§ **WHAT IS EXPECTED**:
Transcribe the full listing word for word, leaving nothing out.

§ **DATA FOR ANALYSIS**:
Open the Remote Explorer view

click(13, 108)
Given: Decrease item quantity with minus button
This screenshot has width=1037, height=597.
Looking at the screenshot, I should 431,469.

§ **YOUR RESPONSE**:
Open the Remote Explorer view

click(13, 108)
Given: Decrease item quantity with minus button
This screenshot has width=1037, height=597.
Looking at the screenshot, I should 431,469.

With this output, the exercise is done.